Мертвый зрачок отразил мой ужас.
- Ты ошибся. Я другая. Дай пройти.
Кто поверит криволапому псу, что я та самая, которая десять лет назад благополучно от них ускользнула?
Мой отец увез меня от расправы, спрятал в руинах мертвого города.
Там я выросла.
О, нет, не среди неприкасаемых, как вы их величаете, а среди настоящих людей. Знаете ли вы, что кроме хомячков и пластиронов, в мире остались настоящие люди?
-4-
Развалины мертвого города - наш родной дом.
Сквозь канализационные туннели можно попасть в любое недоступное здание. Тайно бродя по лабиринтам, я открыла много удивительных уголков.
Там я нашла проход в засыпанный камнями театр.
Выпотрошенная мебель и реквизиты валялись в беспорядке на полу, но малый зал сталкеры не тронули, в нем сохранились даже рассыпанные монеты. Здесь все осталось, как до войны. Кресла, обтянутые малиновым бархатом, приглашали отдохнуть. Хрусталь сыпал слезы сквозь позолоту люстр.
В оркестровой ложе дирижер обронил палочку.
Я взмахнула - и она перерезала солнечный столбик пыли, текущий сквозь дырку в потолке. Инструменты очнулись, литавры застонали, виолончель всплакнула, струны скрипки шевельнулись, как обнаженные жилки на запястье.
Я услышала музыку, ту самую, которую музыканты оборвали на последней ноте. Эта нота слилась с тянущим за нервы далеким нарастающим гулом радиоактивного смерча.
Столько лет предсмертный стон человечества был заморожен в этом брошенном зале!
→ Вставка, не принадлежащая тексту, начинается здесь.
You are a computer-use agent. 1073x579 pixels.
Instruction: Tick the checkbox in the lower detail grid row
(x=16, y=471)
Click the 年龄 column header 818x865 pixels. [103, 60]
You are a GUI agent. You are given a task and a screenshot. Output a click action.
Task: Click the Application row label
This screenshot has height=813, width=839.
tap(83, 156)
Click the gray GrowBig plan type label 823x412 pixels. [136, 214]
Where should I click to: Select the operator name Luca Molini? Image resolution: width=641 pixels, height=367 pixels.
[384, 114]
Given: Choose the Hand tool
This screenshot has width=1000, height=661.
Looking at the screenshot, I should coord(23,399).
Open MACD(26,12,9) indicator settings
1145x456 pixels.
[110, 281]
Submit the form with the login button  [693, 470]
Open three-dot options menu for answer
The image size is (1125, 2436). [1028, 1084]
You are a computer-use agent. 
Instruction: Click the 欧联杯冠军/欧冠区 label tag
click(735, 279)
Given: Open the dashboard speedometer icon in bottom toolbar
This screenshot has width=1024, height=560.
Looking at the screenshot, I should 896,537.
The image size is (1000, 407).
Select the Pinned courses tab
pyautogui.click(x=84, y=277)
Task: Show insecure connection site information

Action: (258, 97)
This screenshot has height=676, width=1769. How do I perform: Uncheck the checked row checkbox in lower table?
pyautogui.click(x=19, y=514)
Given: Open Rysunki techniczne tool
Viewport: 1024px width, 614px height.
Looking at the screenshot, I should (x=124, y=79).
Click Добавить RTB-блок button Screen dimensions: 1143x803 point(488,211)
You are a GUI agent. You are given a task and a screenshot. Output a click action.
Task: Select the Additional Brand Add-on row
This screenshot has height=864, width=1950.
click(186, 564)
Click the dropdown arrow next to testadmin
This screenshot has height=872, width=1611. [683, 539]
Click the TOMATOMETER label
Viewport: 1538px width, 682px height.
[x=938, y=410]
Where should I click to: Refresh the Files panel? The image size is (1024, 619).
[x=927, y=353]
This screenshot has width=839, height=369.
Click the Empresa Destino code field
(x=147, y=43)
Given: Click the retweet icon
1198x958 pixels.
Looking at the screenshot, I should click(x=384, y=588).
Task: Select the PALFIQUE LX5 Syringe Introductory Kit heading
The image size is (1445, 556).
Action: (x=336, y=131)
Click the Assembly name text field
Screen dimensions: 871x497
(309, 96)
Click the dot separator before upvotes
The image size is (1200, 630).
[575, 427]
Артистов засыпало у служебного выхода, куда они устремились после сигнала тревоги. Безумная толпа сама себя затоптала, не догадавшись распахнуть вторую створку двери.
До сих пор вперемежку с камнями и лепниной сквозь лохмотья пыли проглядывают обглоданные крысами кости и черепа.
Брошенный театр с его гримерными, примерочными и бутафорскими складами отныне стал для меня школой танцев, а стеллаж с дисками - самым дорогим сокровищем.
Старый граммофон, мой привередливый учитель, до изнеможения заставлял повторять трудные па, винты и прыжки.
Отныне я была не одна.
Среди зеркал в танцевальном зале мне улыбалась девочка в воздушной бальной пачке. Пыльные зеркала умножили и навсегда унесли в бесконечность отражения маленькой танцовщицы.
-5-
- Следуй за мной! - голос стража стал строг и властен.
- Отстань!
- Я вынужден повторить!
Говори, тень, что хочешь.
Я не я. Символ без смысла. Загадка без логики. Случайность без шанса на повторение. Это значит, прочь, наши дороги не пересекутся.
- Ты пойдешь со мной согласно параграфам... - он начал перечислять гигобайты нарушенных инструкций.
Правый зрачок превратился в точку. Мой новый знакомый любил поговорить.
Ого, сколько кубиков адреналина выплеснул блок подпитки в плазму! Сквозь пульсирующие зрачки я заметила, как зашевелились и закипели искусственные мозги.
Страж разозлен и опасен. Пора уходить.
Я сделала шаг в сторону. Он повторил мое движение, и наши взгляды снова скрестились.
- Для чего я тебе?
- Ты нужна не мне.
- Кому?
- Не задавай вопросов. Просто опусти голову и - вперед!
- Нет.
- Стоять! - он снова преградил путь.
Знал бы ты, что у меня в голове! Но лучше промолчу.
- А ты упрямая.
Наши глаза снова встретились. И тут я увидела, что мертвые зрачки широко распахнулись, а мертвые губы тронула теплая улыбка. Он по-доброму разглядывал мое лицо.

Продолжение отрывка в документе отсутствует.